MATERIAL PROVIDED below:

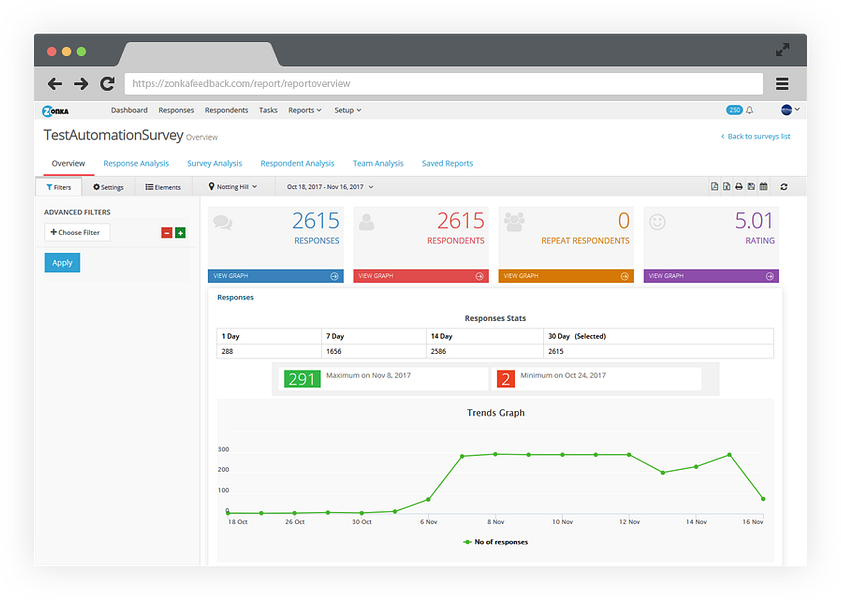Open the date range dropdown

(x=330, y=187)
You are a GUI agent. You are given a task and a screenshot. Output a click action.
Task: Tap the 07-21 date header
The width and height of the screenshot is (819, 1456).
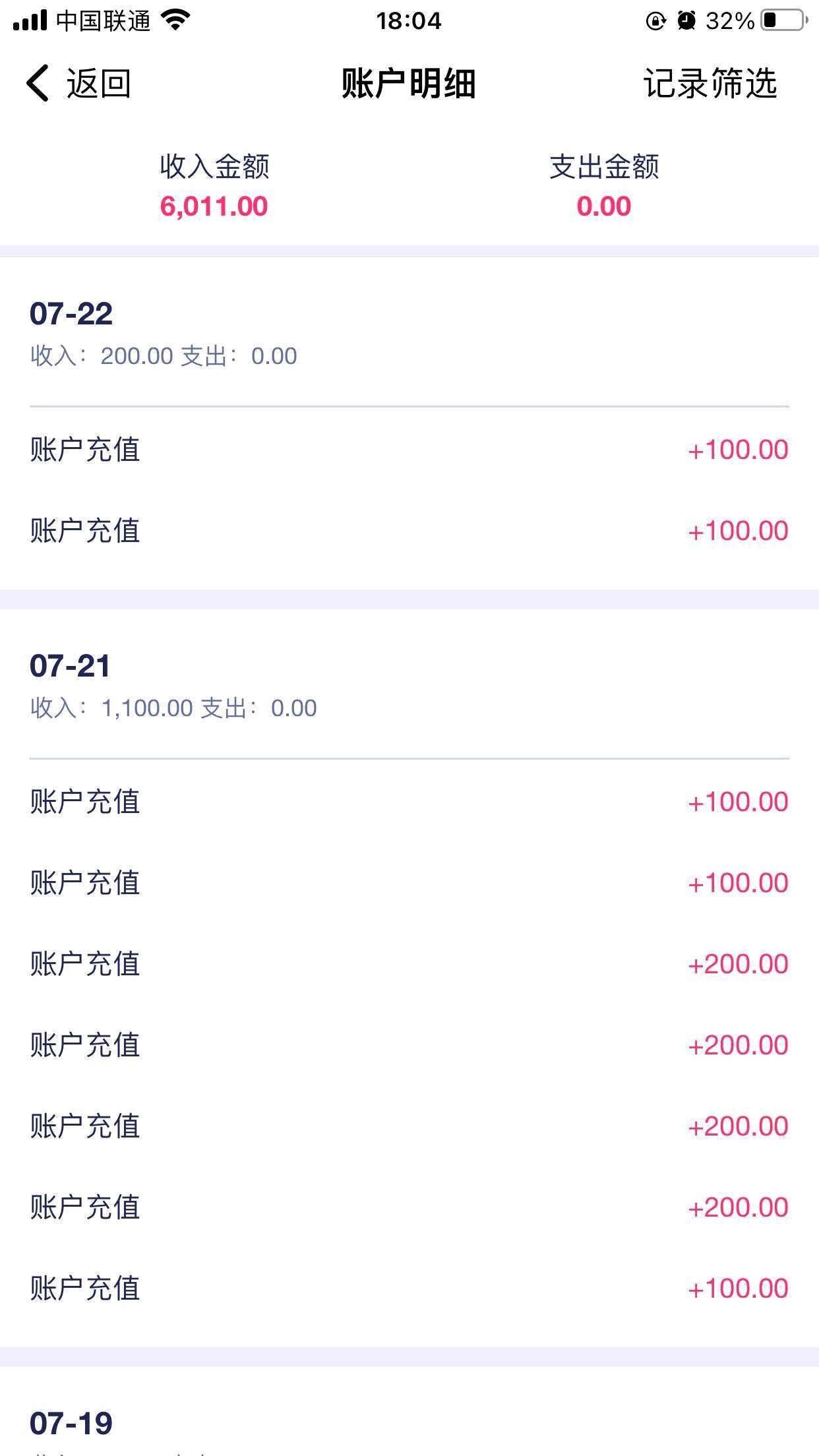(x=70, y=665)
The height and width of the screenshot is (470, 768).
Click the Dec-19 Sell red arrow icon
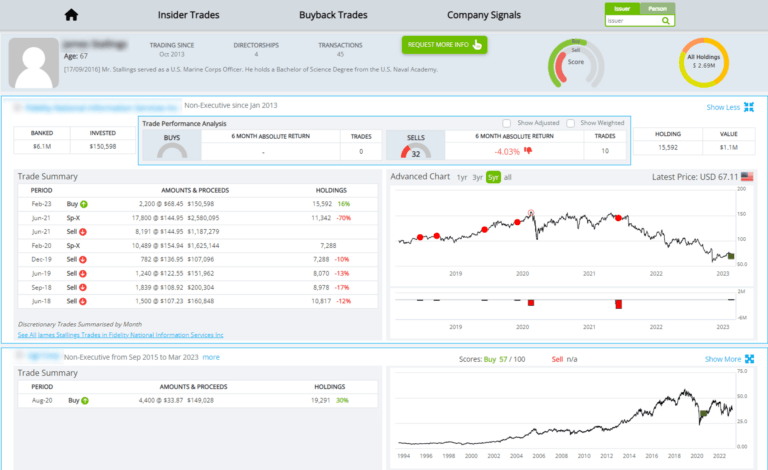[84, 258]
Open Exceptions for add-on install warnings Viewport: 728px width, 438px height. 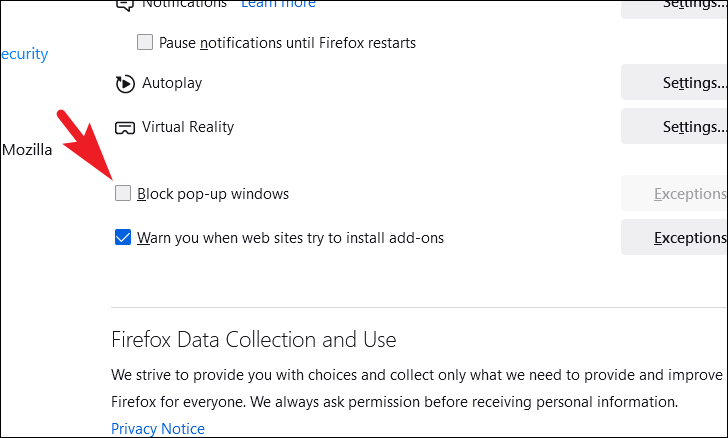pos(674,237)
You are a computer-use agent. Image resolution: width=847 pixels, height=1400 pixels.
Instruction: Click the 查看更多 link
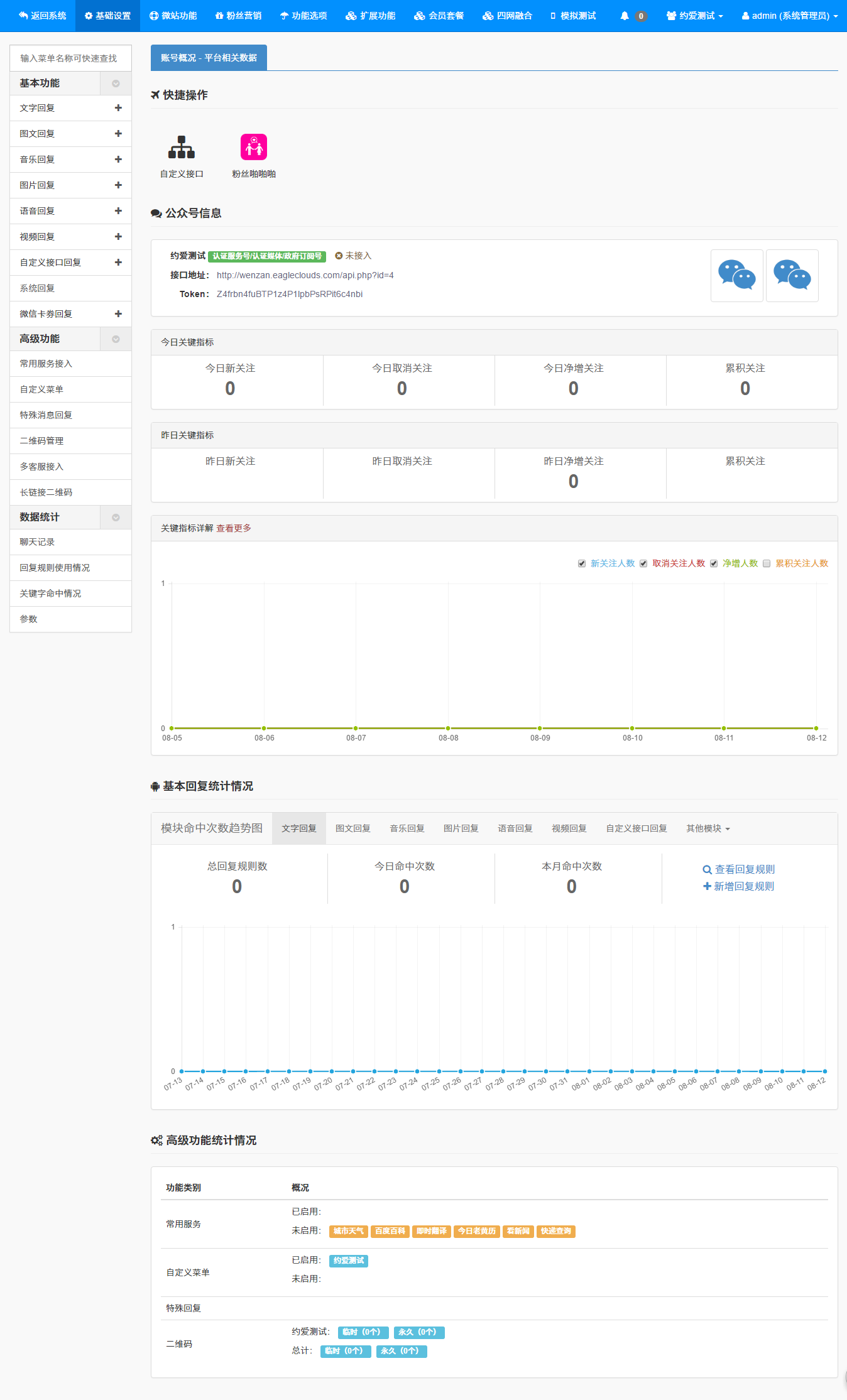point(234,528)
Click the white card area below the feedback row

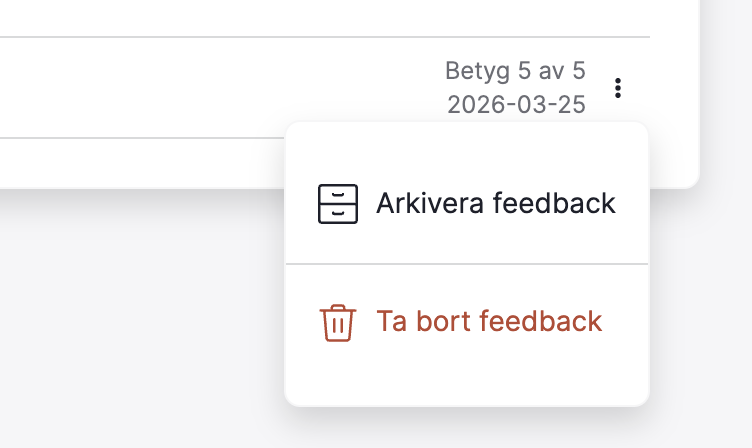(x=142, y=163)
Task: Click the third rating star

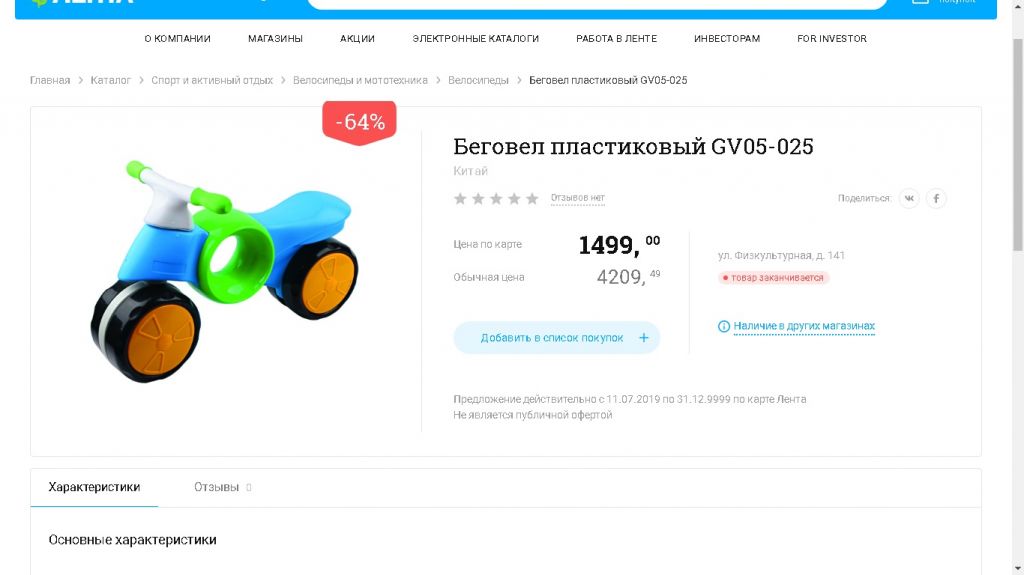Action: [496, 198]
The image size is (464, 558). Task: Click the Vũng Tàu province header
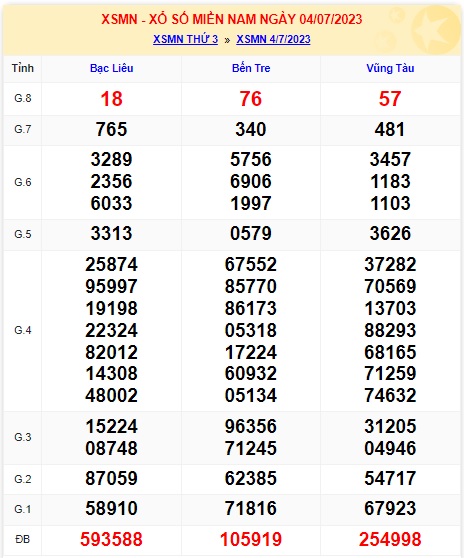390,68
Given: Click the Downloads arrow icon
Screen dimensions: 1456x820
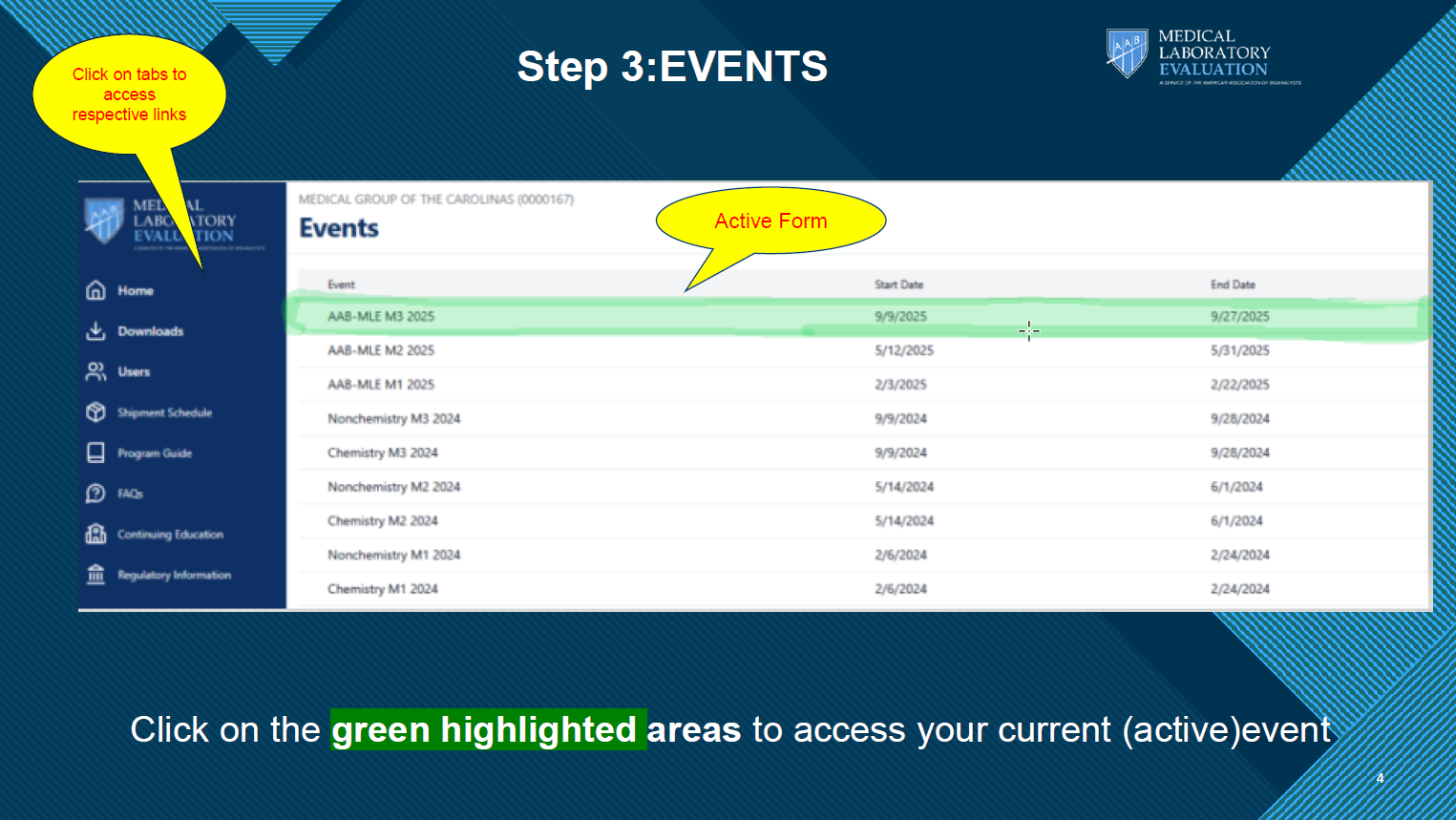Looking at the screenshot, I should [x=95, y=331].
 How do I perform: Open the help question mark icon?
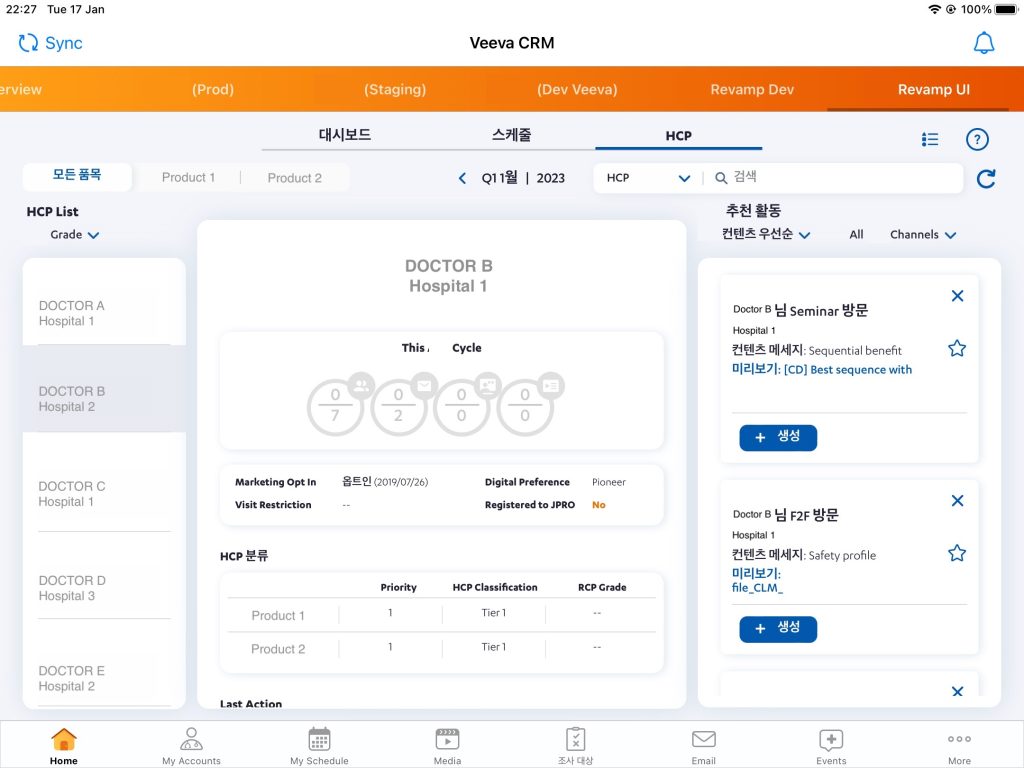click(x=976, y=140)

End of MATERIAL PROVIDED.

» WHAT YOU SHOULD DO:
Every line from the one containing "Screen dimensions: 1456x820" through the final line of the records above is to be written out exactly; nothing else, and no pictures.

» THE ANSWER:
Screen dimensions: 1456x820
Looking at the screenshot, I should [x=95, y=331].
 How do I perform: Open the help question mark icon?
click(x=976, y=140)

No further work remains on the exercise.